Through the creep of day to decade,
you’ve prospered as half-matched partner,
blockade runner, Savannah bodyguard.
You married less for merit
than to calibrate your working-class rise.
Discreet, dispassionate, your wife
collates suicide texts at the Penalty Archives.
She practices a free speech politics of disdain
where salon debate savors
the chill of buzz word and bottom line.
With an empty preference
for cleverness over blood,
the spin of Heidigger and hypochondria,
you remain the perfect, happy cipher:
no closer to one
than to everyone.

Grown wary of a profiteer’s mind,
tremors of gin dissolution,
the tardiness of your concession calls
to Herod and Mephistopheles,
I won’t be missed.
The Western trails are open.
The Red River and the Rio Grande
sound a healthier promise
today and tomorrow.
Following a runaway tradition,
I have Gone To Texas
and beyond.

R.T. Castleberry, a Pushcart Prize nominee, has work in Dissident Voice, Caveat Lector, San Pedro River Review, Glassworks Magazine, Silk Road and Gyroscope Review.

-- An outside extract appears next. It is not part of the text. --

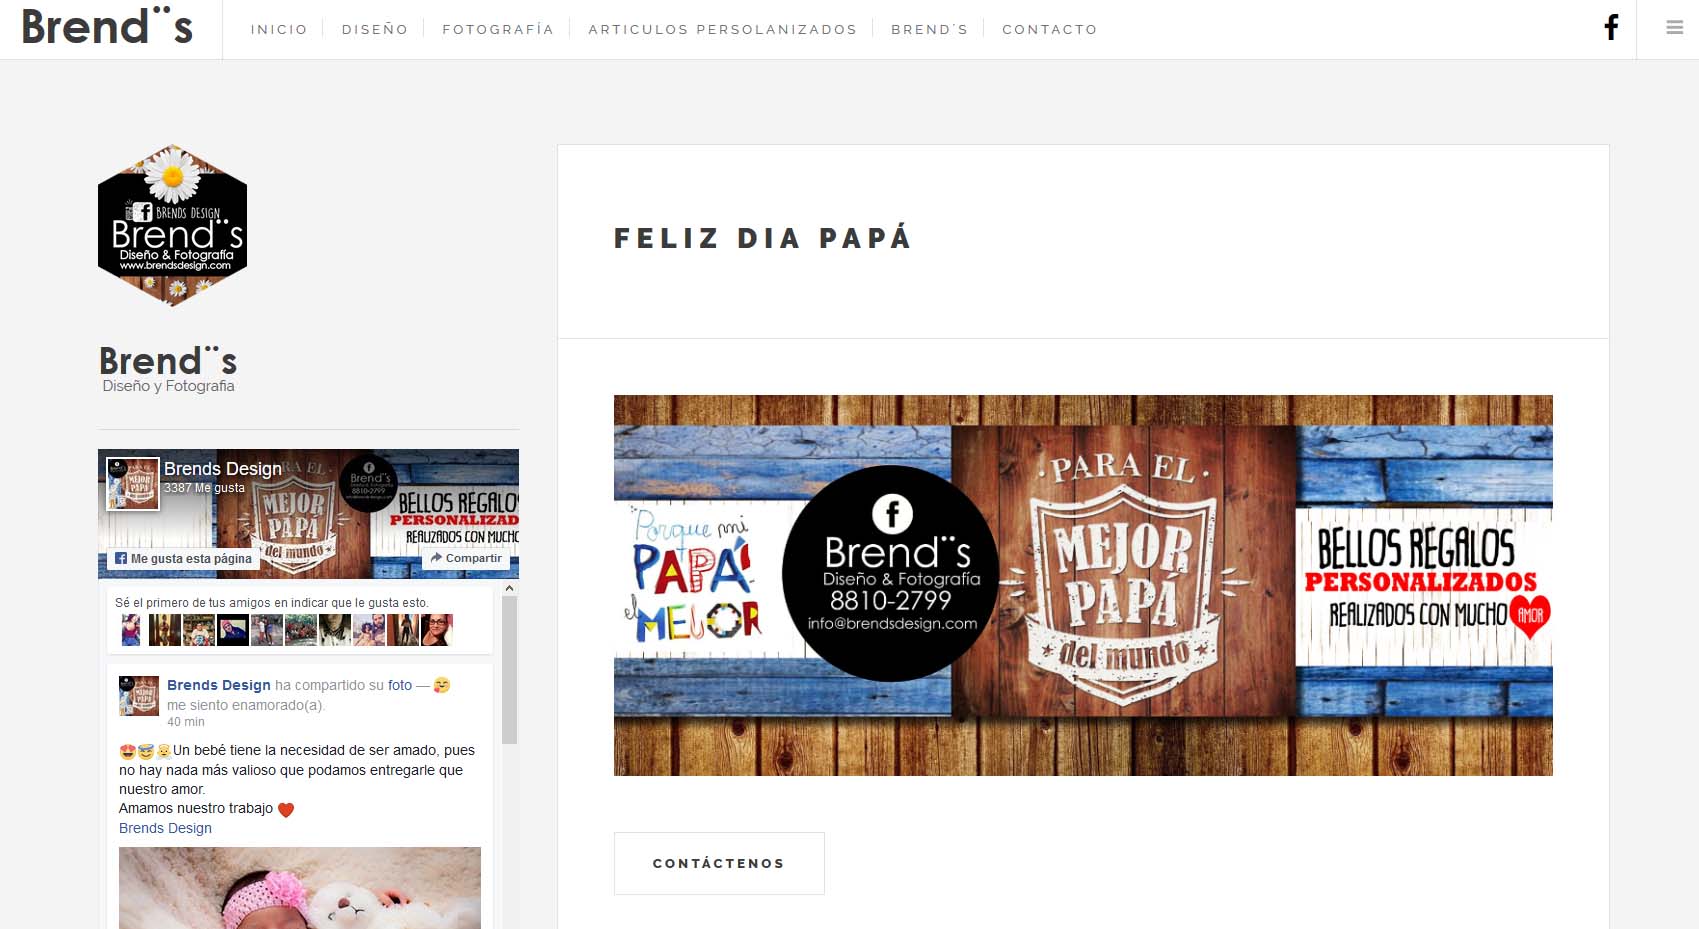The image size is (1699, 929).
Task: Click the CONTÁCTENOS button
Action: [x=719, y=863]
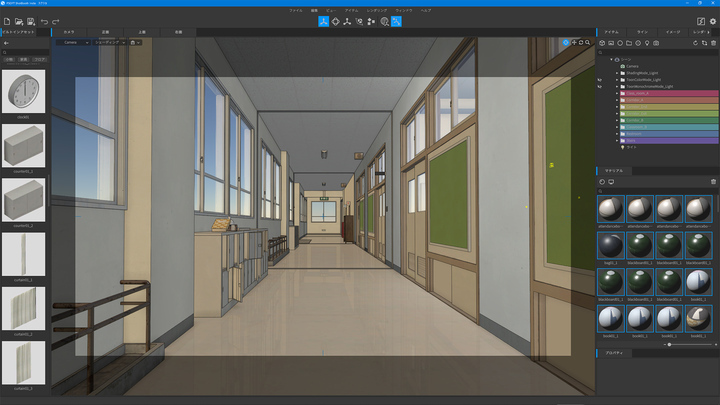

Internationally, he's had poetry published in Canada, Wales, Ireland, Scotland, France, New Zealand, Portugal, the Philippines, India and Antarctica. His poetry has appeared in the anthologies: You Can Hear the Ocean: An Anthology of Classic and Current Poetry, TimeSlice, The Weight of Addition, and Level Land: Poetry For and About the I35 Corridor. Read other articles by R.T..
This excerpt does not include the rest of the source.